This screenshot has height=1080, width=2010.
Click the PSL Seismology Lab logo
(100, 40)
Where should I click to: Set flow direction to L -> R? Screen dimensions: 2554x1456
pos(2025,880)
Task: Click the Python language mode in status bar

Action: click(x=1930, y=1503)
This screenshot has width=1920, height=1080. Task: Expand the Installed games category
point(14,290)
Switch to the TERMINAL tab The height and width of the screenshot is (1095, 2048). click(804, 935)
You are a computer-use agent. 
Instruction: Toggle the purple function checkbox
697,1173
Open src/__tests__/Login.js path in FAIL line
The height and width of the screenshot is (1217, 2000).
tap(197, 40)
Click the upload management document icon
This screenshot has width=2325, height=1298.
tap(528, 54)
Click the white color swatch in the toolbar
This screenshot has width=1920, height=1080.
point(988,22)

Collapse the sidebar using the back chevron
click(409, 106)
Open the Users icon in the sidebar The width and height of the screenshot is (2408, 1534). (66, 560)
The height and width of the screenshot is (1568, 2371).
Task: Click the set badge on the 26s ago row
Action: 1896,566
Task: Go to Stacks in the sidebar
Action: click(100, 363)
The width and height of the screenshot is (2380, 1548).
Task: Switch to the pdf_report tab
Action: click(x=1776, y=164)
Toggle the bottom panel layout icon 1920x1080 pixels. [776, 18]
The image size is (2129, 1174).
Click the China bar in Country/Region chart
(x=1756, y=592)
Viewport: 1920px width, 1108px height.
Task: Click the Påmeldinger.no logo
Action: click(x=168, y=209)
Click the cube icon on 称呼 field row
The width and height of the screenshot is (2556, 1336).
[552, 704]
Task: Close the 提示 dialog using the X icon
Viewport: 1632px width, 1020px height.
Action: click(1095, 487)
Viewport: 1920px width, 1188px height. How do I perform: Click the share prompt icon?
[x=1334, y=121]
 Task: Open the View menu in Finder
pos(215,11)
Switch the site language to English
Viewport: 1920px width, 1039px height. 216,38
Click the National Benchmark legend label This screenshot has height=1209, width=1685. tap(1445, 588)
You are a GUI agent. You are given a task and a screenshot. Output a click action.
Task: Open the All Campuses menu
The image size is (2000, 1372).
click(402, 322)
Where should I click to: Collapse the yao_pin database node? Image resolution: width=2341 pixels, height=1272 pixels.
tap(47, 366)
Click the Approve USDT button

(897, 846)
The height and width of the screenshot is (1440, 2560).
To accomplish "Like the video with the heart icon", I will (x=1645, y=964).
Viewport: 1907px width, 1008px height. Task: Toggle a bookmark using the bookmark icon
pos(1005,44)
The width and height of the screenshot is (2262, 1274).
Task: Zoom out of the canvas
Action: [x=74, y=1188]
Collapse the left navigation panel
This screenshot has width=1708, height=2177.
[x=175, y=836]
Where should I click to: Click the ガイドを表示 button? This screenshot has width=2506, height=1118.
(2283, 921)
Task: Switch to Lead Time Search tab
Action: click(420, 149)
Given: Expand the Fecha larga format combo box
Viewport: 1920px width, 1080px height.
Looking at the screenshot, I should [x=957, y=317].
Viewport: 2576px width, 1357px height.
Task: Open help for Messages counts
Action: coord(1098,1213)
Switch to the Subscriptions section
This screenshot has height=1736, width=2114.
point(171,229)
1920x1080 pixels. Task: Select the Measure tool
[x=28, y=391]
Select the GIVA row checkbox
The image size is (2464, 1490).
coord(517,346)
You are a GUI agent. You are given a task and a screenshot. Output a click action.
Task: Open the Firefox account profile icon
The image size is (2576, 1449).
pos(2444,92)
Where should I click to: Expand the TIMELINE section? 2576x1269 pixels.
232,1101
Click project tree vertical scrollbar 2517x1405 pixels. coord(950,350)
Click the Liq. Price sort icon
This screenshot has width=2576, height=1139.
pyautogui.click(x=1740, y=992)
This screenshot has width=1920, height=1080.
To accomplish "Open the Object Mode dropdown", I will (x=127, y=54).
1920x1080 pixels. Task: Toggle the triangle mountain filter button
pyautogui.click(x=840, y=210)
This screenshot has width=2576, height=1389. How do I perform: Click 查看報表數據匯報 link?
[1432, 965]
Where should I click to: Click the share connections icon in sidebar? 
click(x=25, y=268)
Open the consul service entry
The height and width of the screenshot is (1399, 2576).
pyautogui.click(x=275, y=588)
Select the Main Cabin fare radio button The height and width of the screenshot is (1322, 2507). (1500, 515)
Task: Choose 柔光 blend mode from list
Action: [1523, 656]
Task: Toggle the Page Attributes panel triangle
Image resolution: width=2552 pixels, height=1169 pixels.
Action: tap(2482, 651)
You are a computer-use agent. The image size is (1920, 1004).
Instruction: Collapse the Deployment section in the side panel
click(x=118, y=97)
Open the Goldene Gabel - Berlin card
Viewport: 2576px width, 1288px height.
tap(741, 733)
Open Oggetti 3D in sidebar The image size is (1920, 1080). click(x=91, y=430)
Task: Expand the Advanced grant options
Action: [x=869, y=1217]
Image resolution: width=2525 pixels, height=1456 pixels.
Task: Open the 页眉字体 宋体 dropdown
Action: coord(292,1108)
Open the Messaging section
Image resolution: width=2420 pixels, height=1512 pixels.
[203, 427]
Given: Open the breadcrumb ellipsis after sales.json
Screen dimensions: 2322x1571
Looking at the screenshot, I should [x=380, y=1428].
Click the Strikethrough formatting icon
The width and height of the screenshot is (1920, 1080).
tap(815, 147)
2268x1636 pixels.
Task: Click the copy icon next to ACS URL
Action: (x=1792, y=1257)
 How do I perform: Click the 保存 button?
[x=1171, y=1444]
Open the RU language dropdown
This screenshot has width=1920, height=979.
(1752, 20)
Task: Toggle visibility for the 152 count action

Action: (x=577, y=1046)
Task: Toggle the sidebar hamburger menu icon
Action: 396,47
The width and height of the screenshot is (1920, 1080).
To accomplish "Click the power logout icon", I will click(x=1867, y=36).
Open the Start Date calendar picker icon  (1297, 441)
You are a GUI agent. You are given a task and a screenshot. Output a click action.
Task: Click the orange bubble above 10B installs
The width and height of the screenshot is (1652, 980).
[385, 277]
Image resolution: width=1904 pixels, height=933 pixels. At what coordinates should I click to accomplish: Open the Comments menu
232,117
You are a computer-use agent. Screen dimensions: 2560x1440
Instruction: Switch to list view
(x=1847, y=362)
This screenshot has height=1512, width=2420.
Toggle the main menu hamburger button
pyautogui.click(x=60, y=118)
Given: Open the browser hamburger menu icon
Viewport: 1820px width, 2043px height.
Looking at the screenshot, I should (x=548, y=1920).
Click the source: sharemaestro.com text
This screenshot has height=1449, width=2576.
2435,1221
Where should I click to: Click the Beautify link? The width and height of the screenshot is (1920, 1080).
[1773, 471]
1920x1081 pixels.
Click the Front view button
__________________________________________________
WHAT YOU WILL DO - Would you filter the entries above and keep each line that has the word "computer"?

PROBLEM SOLUTION -
You are a computer-use agent. 
You are a computer-use agent. The image size is (1920, 1004).
You are a computer-use agent. Screen dimensions: 2560x1440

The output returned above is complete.